IC: It is fantastic because it is so versatile. When we decided that we didn’t want a static exhibition, we brought in the idea of movement in some components, and added the small motor that lifts the structure of the photographs. The exhibitions hall is transformed into an impromptu assembly room for debates, talks, or roundtables, encouraging the exchange of ideas that this biennial promotes.
CQ: The height of the central space is extraordinary. We were lucky to find it completely bare and have the opportunity to discover its possibilities.
IC: This links up with a subject that comes up often of late: the danger of falling on a povera aesthetic, an aesthetic of ruin, on something more banal. At the beginning we wanted to bare the walls to expose the brick, but now, months later, we feel it would have been a mistake, don’t you think?
CQ: That would have been a mistake, and also a fiction: jeans are best worn out by use, not by trying to make them look used.
Powerful and intuitive thanks to its synthetic, direct character, the exhibition of photographs and drawings might seem succinct, but in fact the information physically presented in the artistic installation is only the tip of the iceberg, and there is a huge amount of data and works gathered after an open selection process that can be explored on the pavilion’s website, so there are several reading levels.
IC: We wanted the message read at different speeds: some want a clear message from the beginning, graspable in less than thirty seconds, but others prefer to delve into the works and learn from them. I am quite pleased with the three levels of perception, which begin at the pavilion and end on the website.

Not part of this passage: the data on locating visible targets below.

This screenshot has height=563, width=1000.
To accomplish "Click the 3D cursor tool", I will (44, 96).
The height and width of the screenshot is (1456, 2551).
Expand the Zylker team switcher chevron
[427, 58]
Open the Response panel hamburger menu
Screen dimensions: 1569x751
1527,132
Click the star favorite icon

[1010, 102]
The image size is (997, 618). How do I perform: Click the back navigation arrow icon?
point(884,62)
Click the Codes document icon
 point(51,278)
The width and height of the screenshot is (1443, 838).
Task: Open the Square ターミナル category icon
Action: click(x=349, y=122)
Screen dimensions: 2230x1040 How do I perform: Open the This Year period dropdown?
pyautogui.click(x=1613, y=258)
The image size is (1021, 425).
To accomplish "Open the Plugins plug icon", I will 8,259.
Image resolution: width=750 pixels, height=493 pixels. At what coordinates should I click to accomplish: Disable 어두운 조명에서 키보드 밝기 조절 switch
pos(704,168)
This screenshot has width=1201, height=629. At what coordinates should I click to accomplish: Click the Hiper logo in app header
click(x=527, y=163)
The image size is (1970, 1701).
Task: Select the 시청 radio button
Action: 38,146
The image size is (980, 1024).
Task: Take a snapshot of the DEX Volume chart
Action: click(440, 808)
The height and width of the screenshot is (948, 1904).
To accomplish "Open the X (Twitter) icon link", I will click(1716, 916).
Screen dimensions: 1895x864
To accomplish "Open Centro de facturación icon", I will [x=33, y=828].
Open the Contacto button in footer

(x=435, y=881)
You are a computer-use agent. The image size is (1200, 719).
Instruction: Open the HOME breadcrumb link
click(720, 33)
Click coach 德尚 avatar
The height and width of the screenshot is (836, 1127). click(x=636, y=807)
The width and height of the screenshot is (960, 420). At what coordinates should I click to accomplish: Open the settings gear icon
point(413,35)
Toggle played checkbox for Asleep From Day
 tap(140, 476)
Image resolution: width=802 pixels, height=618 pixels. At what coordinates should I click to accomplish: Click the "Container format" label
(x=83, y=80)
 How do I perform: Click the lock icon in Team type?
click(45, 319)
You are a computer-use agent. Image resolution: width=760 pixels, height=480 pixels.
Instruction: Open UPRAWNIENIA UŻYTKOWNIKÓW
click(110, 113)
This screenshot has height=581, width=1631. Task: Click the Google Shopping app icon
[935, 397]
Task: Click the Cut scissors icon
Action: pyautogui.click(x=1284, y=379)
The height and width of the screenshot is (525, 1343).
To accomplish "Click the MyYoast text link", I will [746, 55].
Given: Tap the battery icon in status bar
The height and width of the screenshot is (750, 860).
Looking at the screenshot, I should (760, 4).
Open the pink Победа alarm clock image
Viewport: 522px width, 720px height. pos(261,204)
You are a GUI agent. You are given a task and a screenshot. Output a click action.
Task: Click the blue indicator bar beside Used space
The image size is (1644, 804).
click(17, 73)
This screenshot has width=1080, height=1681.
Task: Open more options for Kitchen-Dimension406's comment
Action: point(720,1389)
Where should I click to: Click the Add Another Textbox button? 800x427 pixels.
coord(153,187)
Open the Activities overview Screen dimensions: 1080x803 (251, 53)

CQ: There was a lot of information, true, and we had to be very generous with that information. That is why we have to analyze how the website has worked over these days, to understand how the exhibition has worked.
IC: There are controversial and tough subjects, perhaps without a clear answer. While visiting the pavilion Rafael Moneo pondered on an issue that had been very important for us from the beginning: finding a format in which all the works are displayed at the same level. We chose a photograph and an axonometric drawing. He wondered to what extent this information could be enough to understand a project, and we on the other hand had no doubt that overall unity was more important than hierarchy.
CQ: Exactly, feeling that there was a shared course of action.
IC: We didn’t want to show a specific architect or school, but rather to convey a message: a positive message, open to our present time and to the complex future that lies ahead.